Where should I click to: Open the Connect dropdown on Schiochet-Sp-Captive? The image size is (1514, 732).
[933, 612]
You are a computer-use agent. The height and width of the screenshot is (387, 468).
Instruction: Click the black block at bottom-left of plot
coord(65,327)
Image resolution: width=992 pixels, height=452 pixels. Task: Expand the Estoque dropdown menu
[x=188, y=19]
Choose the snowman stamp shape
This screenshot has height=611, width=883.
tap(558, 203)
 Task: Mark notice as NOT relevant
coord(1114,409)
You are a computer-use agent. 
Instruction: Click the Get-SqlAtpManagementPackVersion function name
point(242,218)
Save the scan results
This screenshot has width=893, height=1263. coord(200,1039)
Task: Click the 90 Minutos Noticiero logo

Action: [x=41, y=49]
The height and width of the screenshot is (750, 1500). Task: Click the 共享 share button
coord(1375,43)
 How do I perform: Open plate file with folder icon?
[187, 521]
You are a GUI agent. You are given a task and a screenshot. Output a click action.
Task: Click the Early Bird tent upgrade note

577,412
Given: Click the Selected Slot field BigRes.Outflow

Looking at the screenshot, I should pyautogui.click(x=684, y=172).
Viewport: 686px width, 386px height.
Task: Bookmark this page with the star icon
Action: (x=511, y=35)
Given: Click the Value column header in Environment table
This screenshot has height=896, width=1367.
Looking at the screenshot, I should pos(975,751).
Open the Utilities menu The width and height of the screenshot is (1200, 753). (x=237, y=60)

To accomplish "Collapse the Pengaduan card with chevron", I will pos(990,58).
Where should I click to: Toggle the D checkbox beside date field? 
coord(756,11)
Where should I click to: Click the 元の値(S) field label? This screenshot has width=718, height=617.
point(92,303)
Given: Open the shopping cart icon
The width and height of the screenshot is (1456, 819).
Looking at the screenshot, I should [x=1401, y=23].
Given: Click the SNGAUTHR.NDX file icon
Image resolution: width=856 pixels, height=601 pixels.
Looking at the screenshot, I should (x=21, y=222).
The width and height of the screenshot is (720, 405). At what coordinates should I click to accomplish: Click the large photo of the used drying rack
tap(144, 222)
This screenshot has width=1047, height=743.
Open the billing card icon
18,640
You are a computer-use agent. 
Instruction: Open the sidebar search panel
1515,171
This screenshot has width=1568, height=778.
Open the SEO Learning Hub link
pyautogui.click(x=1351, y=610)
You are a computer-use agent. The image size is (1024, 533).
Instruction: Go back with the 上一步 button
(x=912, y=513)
+--
(REQUIREMENT): Output every line above so that it reads exactly as before.

(EXERCISE SOLUTION):
Where should I click to: Open the Connect dropdown on Schiochet-Sp-Captive? The image size is (1514, 732).
[933, 612]
You are a computer-use agent. The height and width of the screenshot is (387, 468).
Instruction: Click the black block at bottom-left of plot
coord(65,327)
Image resolution: width=992 pixels, height=452 pixels. Task: Expand the Estoque dropdown menu
[x=188, y=19]
Choose the snowman stamp shape
This screenshot has height=611, width=883.
tap(558, 203)
 Task: Mark notice as NOT relevant
coord(1114,409)
You are a computer-use agent. 
Instruction: Click the Get-SqlAtpManagementPackVersion function name
point(242,218)
Save the scan results
This screenshot has width=893, height=1263. coord(200,1039)
Task: Click the 90 Minutos Noticiero logo

Action: [x=41, y=49]
The height and width of the screenshot is (750, 1500). Task: Click the 共享 share button
coord(1375,43)
 How do I perform: Open plate file with folder icon?
[187, 521]
You are a GUI agent. You are given a task and a screenshot. Output a click action.
Task: Click the Early Bird tent upgrade note

577,412
Given: Click the Selected Slot field BigRes.Outflow

Looking at the screenshot, I should pyautogui.click(x=684, y=172).
Viewport: 686px width, 386px height.
Task: Bookmark this page with the star icon
Action: (x=511, y=35)
Given: Click the Value column header in Environment table
This screenshot has height=896, width=1367.
Looking at the screenshot, I should pos(975,751).
Open the Utilities menu The width and height of the screenshot is (1200, 753). (x=237, y=60)

To accomplish "Collapse the Pengaduan card with chevron", I will pos(990,58).
Where should I click to: Toggle the D checkbox beside date field? 
coord(756,11)
Where should I click to: Click the 元の値(S) field label? This screenshot has width=718, height=617.
point(92,303)
Given: Open the shopping cart icon
The width and height of the screenshot is (1456, 819).
Looking at the screenshot, I should [x=1401, y=23].
Given: Click the SNGAUTHR.NDX file icon
Image resolution: width=856 pixels, height=601 pixels.
Looking at the screenshot, I should (x=21, y=222).
The width and height of the screenshot is (720, 405). At what coordinates should I click to accomplish: Click the large photo of the used drying rack
tap(144, 222)
This screenshot has width=1047, height=743.
Open the billing card icon
18,640
You are a computer-use agent. 
Instruction: Open the sidebar search panel
1515,171
This screenshot has width=1568, height=778.
Open the SEO Learning Hub link
pyautogui.click(x=1351, y=610)
You are a computer-use agent. The image size is (1024, 533).
Instruction: Go back with the 上一步 button
(x=912, y=513)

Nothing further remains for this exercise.